* **Problem details**
Transcribe exactly the line in which "Open the Transitions tab" occurs, plus every line that comes after it up to the end of the entries.

* **Collected data entries**
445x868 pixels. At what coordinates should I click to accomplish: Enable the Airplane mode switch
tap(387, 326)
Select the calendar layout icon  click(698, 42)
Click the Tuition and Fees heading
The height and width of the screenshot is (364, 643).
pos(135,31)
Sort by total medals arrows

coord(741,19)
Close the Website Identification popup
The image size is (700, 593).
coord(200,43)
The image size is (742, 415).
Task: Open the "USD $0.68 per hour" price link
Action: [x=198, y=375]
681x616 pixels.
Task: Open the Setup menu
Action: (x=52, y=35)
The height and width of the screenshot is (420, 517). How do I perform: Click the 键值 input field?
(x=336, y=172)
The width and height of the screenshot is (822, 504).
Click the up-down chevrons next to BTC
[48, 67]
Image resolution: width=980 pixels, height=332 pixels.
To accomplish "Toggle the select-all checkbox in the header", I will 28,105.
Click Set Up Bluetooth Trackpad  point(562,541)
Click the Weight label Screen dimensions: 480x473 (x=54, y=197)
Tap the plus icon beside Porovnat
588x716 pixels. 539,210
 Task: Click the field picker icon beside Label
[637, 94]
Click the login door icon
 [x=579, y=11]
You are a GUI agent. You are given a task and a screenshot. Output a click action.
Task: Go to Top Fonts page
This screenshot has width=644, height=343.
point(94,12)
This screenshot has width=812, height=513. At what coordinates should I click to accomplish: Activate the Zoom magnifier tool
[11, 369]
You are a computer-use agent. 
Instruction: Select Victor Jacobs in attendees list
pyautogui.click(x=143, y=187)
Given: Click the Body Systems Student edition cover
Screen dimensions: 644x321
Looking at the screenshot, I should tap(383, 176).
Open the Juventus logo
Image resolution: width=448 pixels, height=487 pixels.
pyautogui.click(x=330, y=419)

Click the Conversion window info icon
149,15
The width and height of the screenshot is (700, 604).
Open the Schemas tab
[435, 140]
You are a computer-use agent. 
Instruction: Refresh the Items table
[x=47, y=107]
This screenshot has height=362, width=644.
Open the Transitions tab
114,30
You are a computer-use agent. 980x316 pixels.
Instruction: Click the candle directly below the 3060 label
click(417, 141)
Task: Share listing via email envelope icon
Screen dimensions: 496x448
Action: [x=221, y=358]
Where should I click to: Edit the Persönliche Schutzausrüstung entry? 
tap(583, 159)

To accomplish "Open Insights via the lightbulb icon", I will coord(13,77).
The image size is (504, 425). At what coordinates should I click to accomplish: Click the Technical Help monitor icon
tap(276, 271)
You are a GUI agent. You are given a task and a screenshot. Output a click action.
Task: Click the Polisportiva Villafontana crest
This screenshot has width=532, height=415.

* **Exercise answer**
Open the Transitions tab
114,30
You are a computer-use agent. 980x316 pixels.
Instruction: Click the candle directly below the 3060 label
click(417, 141)
Task: Share listing via email envelope icon
Screen dimensions: 496x448
Action: [x=221, y=358]
Where should I click to: Edit the Persönliche Schutzausrüstung entry? 
tap(583, 159)

To accomplish "Open Insights via the lightbulb icon", I will coord(13,77).
The image size is (504, 425). At what coordinates should I click to accomplish: Click the Technical Help monitor icon
tap(276, 271)
You are a GUI agent. You are given a task and a screenshot. Output a click action.
Task: Click the Polisportiva Villafontana crest
This screenshot has width=532, height=415.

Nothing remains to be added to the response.